Data science efforts that are not tied to business outcomes can be often seen as inefficient or redundant. While aligning the scientific methodology of “doing it right” with fast-paced business reality can sometimes be a challenge, it’s crucial to avoid mistakes or acting on misguided assumptions.

The scenario described in this article is fictional, but it’s closely related to what we see in client projects. Working with some of the largest enterprises in pharma and life sciences, we know the challenges of turning data into decision intelligence that works in daily operations. We’re happy to leverage our vast experience to support the decision-making in your organization.

FAQ

Does applying the scientific method slow down business decision-making?
It adds structure upfront, but less than reversing a wrong decision costs. In the NewPharm case, skipping EDA would have sent the team toward an app redesign or a safety review — neither would have worked.

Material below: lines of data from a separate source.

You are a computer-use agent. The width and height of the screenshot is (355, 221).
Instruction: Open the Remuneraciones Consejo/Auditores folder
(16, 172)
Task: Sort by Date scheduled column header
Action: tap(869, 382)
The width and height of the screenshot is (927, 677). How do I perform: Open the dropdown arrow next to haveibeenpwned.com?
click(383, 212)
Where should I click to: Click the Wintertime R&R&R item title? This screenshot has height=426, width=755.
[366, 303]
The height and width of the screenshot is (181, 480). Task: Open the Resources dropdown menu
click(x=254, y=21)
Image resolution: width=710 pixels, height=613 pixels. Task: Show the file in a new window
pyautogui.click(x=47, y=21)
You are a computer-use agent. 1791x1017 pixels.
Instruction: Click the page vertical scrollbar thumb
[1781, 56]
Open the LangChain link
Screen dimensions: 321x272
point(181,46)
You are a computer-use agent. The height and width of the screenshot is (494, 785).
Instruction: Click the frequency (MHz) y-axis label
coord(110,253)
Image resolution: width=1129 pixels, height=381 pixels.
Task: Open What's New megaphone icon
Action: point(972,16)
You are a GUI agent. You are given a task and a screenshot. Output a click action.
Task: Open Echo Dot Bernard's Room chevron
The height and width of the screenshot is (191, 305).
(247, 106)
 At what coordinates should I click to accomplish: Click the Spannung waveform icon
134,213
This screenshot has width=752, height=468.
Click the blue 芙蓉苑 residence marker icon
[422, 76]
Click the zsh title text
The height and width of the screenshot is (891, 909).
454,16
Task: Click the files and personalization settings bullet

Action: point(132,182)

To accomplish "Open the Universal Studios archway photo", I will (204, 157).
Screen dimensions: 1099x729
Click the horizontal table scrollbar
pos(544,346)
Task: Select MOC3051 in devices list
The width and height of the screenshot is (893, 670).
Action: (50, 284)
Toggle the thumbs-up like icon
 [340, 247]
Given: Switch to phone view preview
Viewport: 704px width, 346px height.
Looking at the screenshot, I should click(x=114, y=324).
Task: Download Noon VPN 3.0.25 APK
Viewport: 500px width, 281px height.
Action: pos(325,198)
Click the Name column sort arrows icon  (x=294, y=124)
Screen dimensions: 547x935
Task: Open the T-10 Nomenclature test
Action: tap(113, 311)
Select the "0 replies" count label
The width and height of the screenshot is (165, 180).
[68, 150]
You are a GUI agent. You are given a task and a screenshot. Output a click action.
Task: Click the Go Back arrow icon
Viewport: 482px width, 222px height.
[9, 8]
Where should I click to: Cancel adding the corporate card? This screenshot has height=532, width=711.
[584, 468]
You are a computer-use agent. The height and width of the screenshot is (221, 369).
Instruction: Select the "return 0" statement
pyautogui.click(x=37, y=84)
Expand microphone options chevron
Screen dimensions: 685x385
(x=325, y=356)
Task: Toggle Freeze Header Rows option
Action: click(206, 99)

What’s the difference between standard data analysis and Decision Intelligence?
Data analysis tells you what happened. Decision Intelligence adds what to do about it. The output is a brief with ranked options and confidence levels, not a dashboard or a findings report.

Our data is messy and incomplete. Can we still use this approach?
Yes. The EDA phase exists partly to rule out false leads and calibrate what the data can actually support. What the approach cannot absorb is skipping data quality assessment and treating noisy inputs as reliable evidence.

Who needs to understand this — data scientists or business leaders?
Both. Data scientists need it to avoid confirmation bias. Business leaders need enough fluency to ask the right questions: what was the control group, how long did the test run, what is the confidence interval. Analysis that neither side fully owns tends to be technically correct and operationally ignored.

How do we know when to restart the cycle?
A performance anomaly in the deployed solution is the usual signal — something the model handles worse than expected, or a behavioral pattern the original training data did not capture. Monitoring for those anomalies is what keeps Decision Intelligence from becoming a one-time project.